Write what you know. Isn’t that what aspiring novelists are told? While two first-timers have taken the advice this summer, there is also an exception to prove the rule.

In The Imperfectionists (Quercus, £16.99), Tom Rachman draws on his time at the International Herald Tribune to write a quirky patchwork tale of an English-language newspaper based in Rome. Cyrus Ott, helmsman of an American industrial dynasty, chronicles the paper’s fortunes, from its inception in the 1950s to the Noughties. Interspersed are the stories of the various reporters, editors and readers whose lives are anchored to Cyrus’s grand enterprise on Corso Vittorio Emanuele II.

They make for a hapless bunch. There’s the ageing Paris correspondent, slowly fading into obscurity in the city of light, the obituaries writer, with one foot in the professional grave, and the young Cairo stringer, railroaded by a visiting war reporter. ‘Take a deep breath, Dude!’ says Mr Gung Ho as he steals both the sucker’s byline and his laptop.

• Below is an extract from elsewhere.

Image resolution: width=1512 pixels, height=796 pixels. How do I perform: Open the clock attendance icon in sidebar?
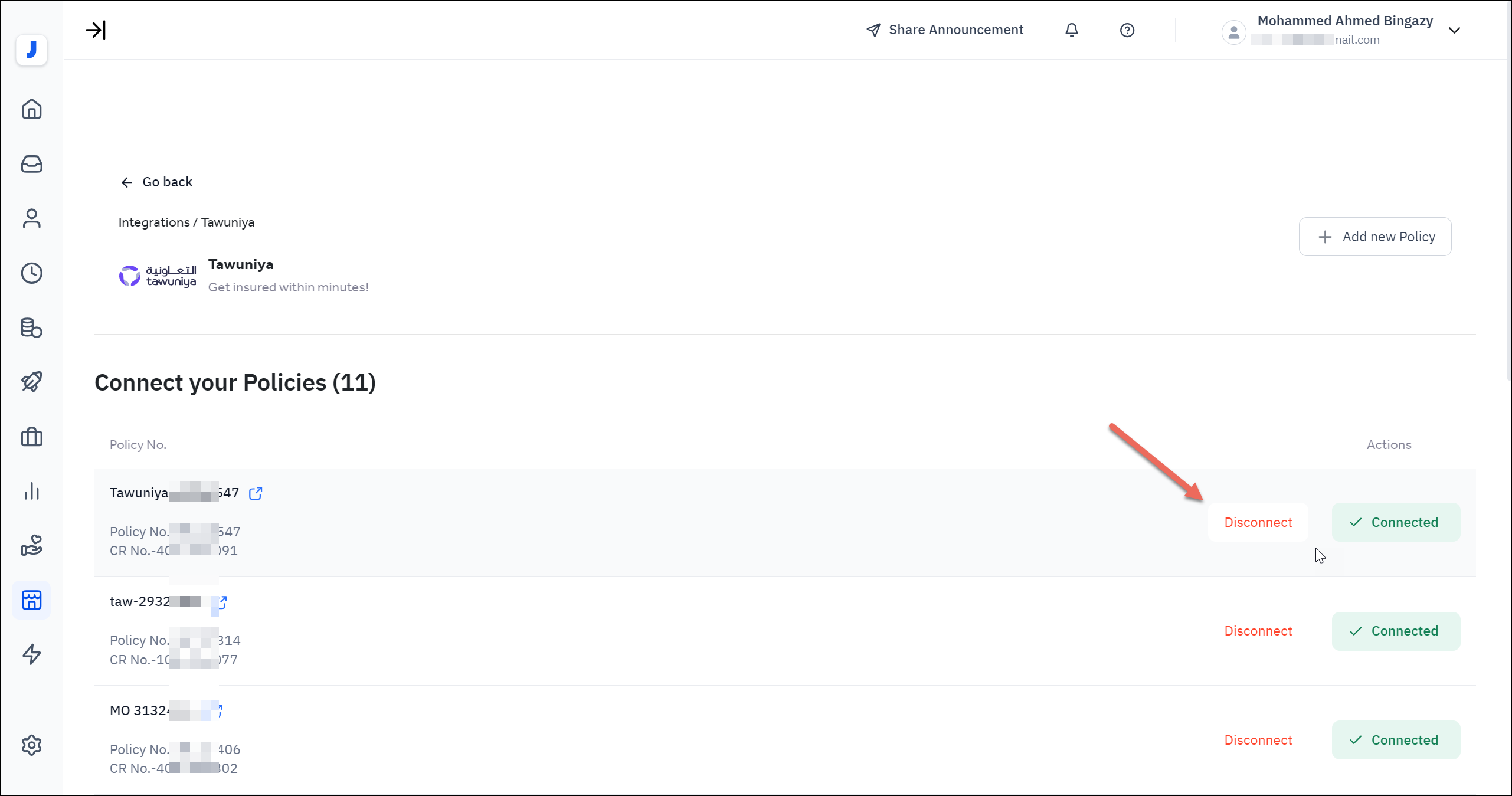[32, 273]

Rachman details his profession with an eye on the tragicomic. Cobbled-together obituaries find a ‘final resting place at the bottom of page nine, between Puzzle-Wuzzle and World Weather’. Herman Cohen, the corrections editor, stalks the floor chanting his mantra: ‘Credibility! Credibility!’ He’s a one-man barricade against mangled grammar and dubious lingo. ‘GWOT,’ he points out with exasperation,

stands for Global War on Terror. But since conflict against an abstraction is, to be polite, tough to execute, the term should be understood as marketing gibberish.

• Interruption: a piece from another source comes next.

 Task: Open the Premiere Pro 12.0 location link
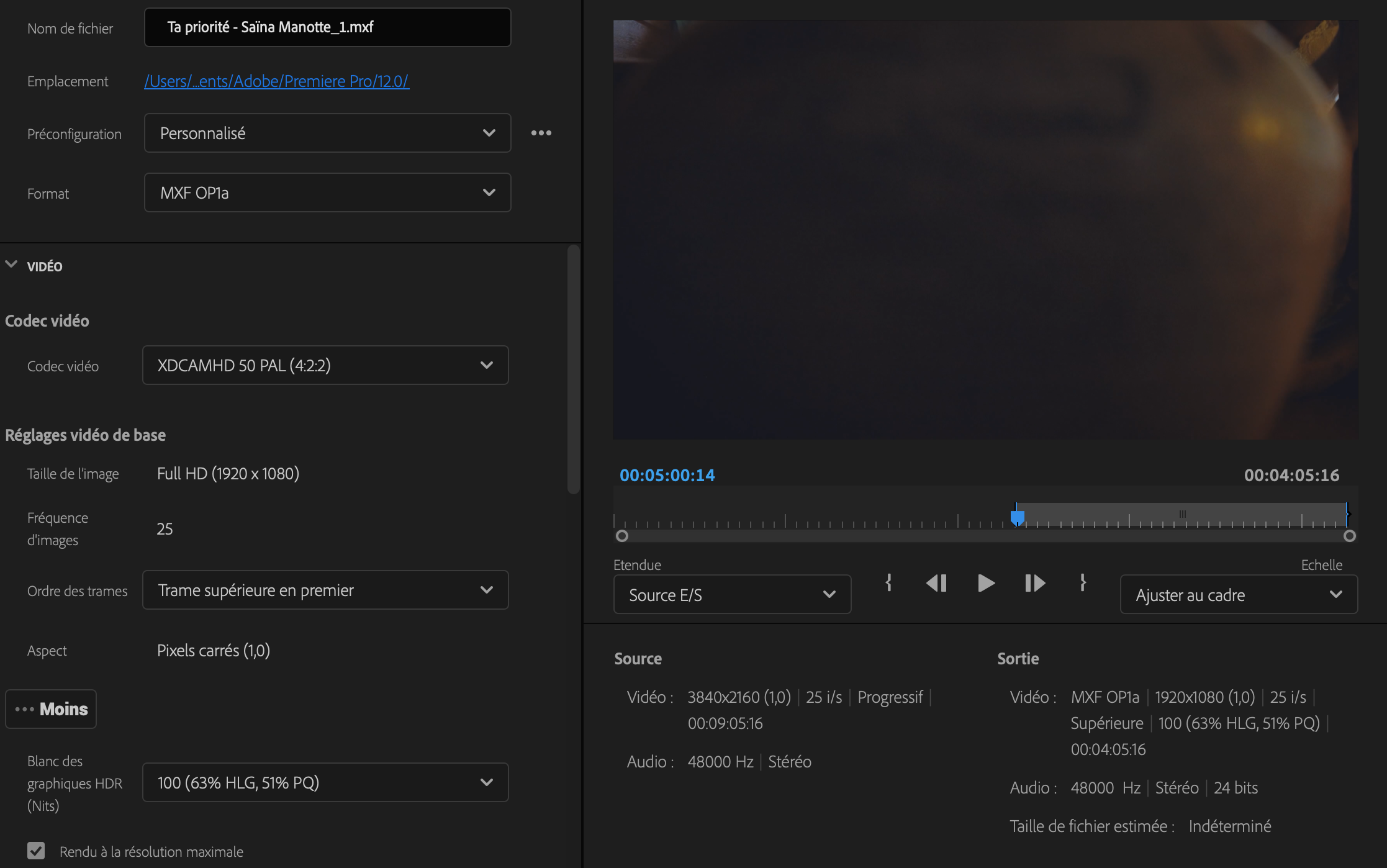(x=276, y=81)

Ultimately, this fine debut focuses on the bittersweet inevitability of the twilight. The impermanence of passions and worries is the refrain. ‘At newspapers,’ the news editor explains, ‘what was of the utmost importance yesterday is immaterial today.’ Much like life, Rachman tells us.

In Black Water Rising (Serpent’s Tail, £7.99) Attica Locke expands an incident in her parents’ past into a fictional mystery that deservedly put her on the Orange Prize shortlist, joining other female literary crime writers — Ruth Rendell, P.D. James and Donna Tartt — in creating an authentic male narrative voice. Jay Porter is a black lawyer in early 1980s Houston. He’s struggling to put his activism behind him and support his heavily pregnant wife by representing lowlife defendants. However, when he rescues a white woman from the murky waters of the Bayou, as gunshots echo through the mangroves, his troubles really begin.

Locke keeps the drama going at a fair clip while capturing a time and place with expert precision. Her Houston is a metropolis of hookers and high-fliers, barflies and barons, a place riven with racial tension where life can be as crude as the oil that built the city.

The story plays out in the wake of Black Power operations, the choices that turned the civil rights movement militant and an argument of principle into a deadly game of attrition. Setting the novel in 1981 allows for some pertinent comparisons. A generation earlier Jay’s father was beaten to death by two white men — an act that while not impossible is improbable in Jay’s own day. As the reader is only too aware, a further three decades on things have progressed to a point when a man can bring colour to the White House. It makes this a historical novel in the best sense, linking the action to both past and present situations.

In the entirely fantastical Light Boxes, Shane Jones’s little pebble of a book (Hamish Hamilton, £9.99), a rural town is besieged by ‘February’. This is more than a month; it is an endless winter and an omnipotent, God-like figure who banishes flight and uses sinister priests as his emissaries. When children start disappearing, ‘the Solution’, a resistance network of balloonists, begins to fight the big chill. Jones’s imagination floats in a netherworld of the absurd, somewhere between Magritte and Roald Dahl. The only personal ingredient that he could possibly have mixed into this crazy concoction would be a propensity for Seasonal Affective Disorder.